A partir de este proceso genero las acciones y proyectos a completar para preparar la charla, el material de apoyo, la exposición oral y a mí mismo para hacerlo un poco mejor que la vez anterior. Controlo mi flujo de acciones a hacer a través de facilethings, una aplicación para gestionar tu actividad usando GTD. Recopilo todo lo que me hace falta, ya sean ideas, imágenes, citas, u otro material a través de Evernote.

2 Visión

Uno de mis mayores retos es crear una presentación de impacto, una base que permita enganchar al oyente lo suficiente para mantener su atención y desarrollar una historia como vía para exponer las principales ideas del tema en cuestión. El objetivo es claro: huir de esas diapositivas llenas de texto para expresar lo importante, buscando interesar al público a través de una imagen, que combinada con un enunciado escueto y con un tamaño de fuente adecuado, despierte el querer saber qué se esconde detrás de esa composición.

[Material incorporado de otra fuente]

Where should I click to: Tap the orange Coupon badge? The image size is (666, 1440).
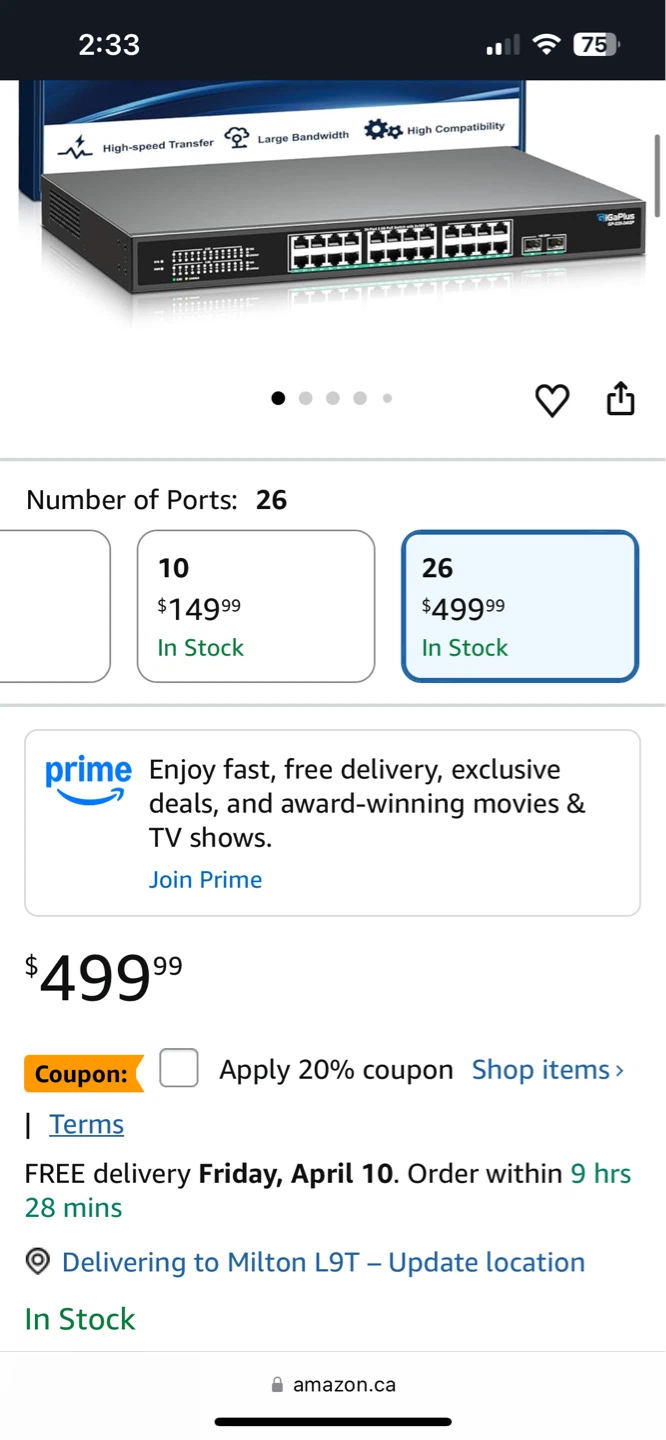coord(83,1074)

Evidentemente no es tan fácil. Lo primero es conseguir tener las ideas claras. Gracias a técnicas como la de los mapas mentales y la lluvia de ideas, generados dentro la planificación natural, puedo marcar una línea para definir qué se queda dentro o fuera de la planificación, e identificar las ideas principales agrupando los distintos conceptos que surgen. Una vez definidos puedes empezar a buscar material, escribir un mínimo guión y empezar a componer tu presentación.

3 Empatía

Si una de las bases es intentar conocer a la audiencia, conectar con ella se convierte en un reto. ¿Cómo hacerlo?  Yo me decanto por recurrir a mi experiencia personal para construir una historia con la que sentirse identificado. No es fácil, pero todo reside en la posibilidad de encontrar puntos comunes con los que el oyente pueda identificarse siendo un comienzo desde el cual arrancar un relato para plantear el problema desarrollando el camino hacia la solución.

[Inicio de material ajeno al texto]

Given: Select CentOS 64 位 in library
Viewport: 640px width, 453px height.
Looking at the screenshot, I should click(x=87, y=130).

Lo intento con una historia personal, vivida en primera persona, pero allí donde no llega la propia experiencia están los espacios comunes dibujados por situaciones convencionales que cualquiera haya vivido o que pueda identificar con facilidad. En mi caso, hablando de productividad personal suele ser sencillo encontrar ese nexo ya que a día de hoy por muy diferentes que sean nuestros perfiles, compartimos muchas actividades y formas de actuar en el trabajo.

Conseguir la empatía del público resulta imprescindible para que los principales conceptos perduren, fijándose a cierta profundidad en nuestra mente  y no se olviden al descargar nuestra memoria inmediata.  Tu presentación debe provocar la acción, solo así la idea transmitida perdurará.

4 Comunicación

Finalmente, el otro gran tema a tratar cuando hablas de eventos con público es cómo gestionar el rau rau que aparece entre 15 minutos ó 24 horas antes de enfrentarte a la jauría. Ya sé  que no se comen a nadie, pero la verdad es que por mucha experiencia que tengas eso sigue apareciendo. Supongo que con la experiencia se palia, pero para ti, que como yo eres un amateur, te propongo una preparación previa a nivel individual.

Podríamos llamarlo una distorsión de nuestro punto de vista. Busco generar un entorno de confianza induciendo la creencia  de que aquellos que tendré delante son conocidos y existe una cierta confianza. Parece absurdo, pero puede acabar convirtiéndose en un poderoso recurso. Empieza visualizando el éxito del encuentro, a la gente prestando atención, interesada en tu historia, sigue viéndolos reír con tus comentarios, visualizar la resolución de sus dudas y preguntas, en una palabra: visualiza el éxito de lo que tienes entre manos. Usualmente lo repito varias veces antes de empezar y aunque parezca raro queda asentado en mi inconsciente, dándome un cierto margen de confianza para empezar. Combinado con lo aprendido por la experiencia y una buena preparación o práctica de la presentación,  la convertirán en una vivencia enriquecedora y alejada del estrés.

Hace solo unos años no podía ni imaginarme colocándome delante de un grupo para hablar. ¡Guau! ¡Cómo han cambiado las cosas! Hablar en público, convencer, persuadir, transmitir conocimiento es algo que te saca de tu zona de confort y, a cambio de unos malos momentos, el retorno obtenido es simplemente brutal. Si tienes oportunidad no lo dudes: sal al escenario y disfrútalo.